The bench mark has been set, for the Bucs as a franchise to go from an organization built largely on the success of teams known for their legendary defensive prowess to potentially become a powerhouse offensively.
As a franchise the Bucs have never, had a team score more then 388 points in a season. The high water mark came in 2000 under the guidance of offensive coordinator Les Steckel powered by the likes of Shaun King, Keyshawn Johnson & Warrick Dunn.
The youngest team in the NFL, for a second season in a row is counting on the resonating success of Josh Freeman, Mike Williams and LaGerrette Blount, from 2010 to catapult them into the record books in 2011.
“There’s a chance, just because of our youth and the experience we got last year,” offensive coordinator Greg Olson told the St. Petersburg Times. “We’re still the youngest team in the league, but we do have experience, and that’s a huge positive. I do believe we’ll get better.”
The above trio helped generate the fourth highest offensive point total in the 35-year history of the Bucs with 341 points.
While it might be a tad bit premature to start comparing the group to many great offensive trio’s of yesteryear.
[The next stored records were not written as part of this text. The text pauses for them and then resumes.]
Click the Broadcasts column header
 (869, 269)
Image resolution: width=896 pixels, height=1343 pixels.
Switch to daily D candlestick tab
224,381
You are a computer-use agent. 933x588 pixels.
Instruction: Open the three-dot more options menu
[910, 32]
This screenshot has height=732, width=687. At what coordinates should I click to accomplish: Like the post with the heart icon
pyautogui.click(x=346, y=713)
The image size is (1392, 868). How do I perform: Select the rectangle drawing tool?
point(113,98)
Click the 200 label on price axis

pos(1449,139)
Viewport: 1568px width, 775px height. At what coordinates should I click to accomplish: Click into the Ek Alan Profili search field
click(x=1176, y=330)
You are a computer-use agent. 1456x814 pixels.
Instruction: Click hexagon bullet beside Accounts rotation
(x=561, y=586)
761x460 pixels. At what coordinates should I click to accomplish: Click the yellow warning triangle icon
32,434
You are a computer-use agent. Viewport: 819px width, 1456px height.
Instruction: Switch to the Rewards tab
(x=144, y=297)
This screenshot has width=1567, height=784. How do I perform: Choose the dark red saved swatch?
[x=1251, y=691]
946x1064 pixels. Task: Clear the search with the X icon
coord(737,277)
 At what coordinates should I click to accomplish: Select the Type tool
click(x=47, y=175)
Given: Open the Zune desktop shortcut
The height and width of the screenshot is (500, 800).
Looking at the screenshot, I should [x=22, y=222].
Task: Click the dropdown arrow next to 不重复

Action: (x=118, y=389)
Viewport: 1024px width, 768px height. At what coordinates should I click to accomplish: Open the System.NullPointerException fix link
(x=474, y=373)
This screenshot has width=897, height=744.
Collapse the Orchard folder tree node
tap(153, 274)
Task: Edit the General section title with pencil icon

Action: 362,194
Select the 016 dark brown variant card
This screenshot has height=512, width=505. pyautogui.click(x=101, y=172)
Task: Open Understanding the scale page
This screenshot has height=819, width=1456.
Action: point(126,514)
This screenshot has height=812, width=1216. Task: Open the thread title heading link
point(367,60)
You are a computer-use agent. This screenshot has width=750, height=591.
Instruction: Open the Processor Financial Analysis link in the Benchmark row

However, there is a possibility that with the continued development by Freeman, Williams and Blount that the Bucs offense could become a force to be reckoned with.
Now no ones insinuating the trio of Freeman, Williams and Blount are even in the same realm at this point as the Cowboys, you know the originally triplets, consisting of Troy Aikman, Michael Irvin, & Emmitt Smith, or the Colts led by Peyton Manning, Marvin Harrison & Edgerrin James, or the “Greatest Show on Turf” with the likes of Kurt Warner, Marshall Faulk, & Isaac Bruce, or the 49ers who were led by Joe Montana, Jerry Rice and Roger Craig or even the San Diego “Super” Chargers under Don Coryell who were led by Dan Fouts, Charlie Joiner & Chuck Muncie.
But, if and it’s a big if, they become more consistent and continue to progress they have the makings of the next set of triplets to grace the NFL landscape.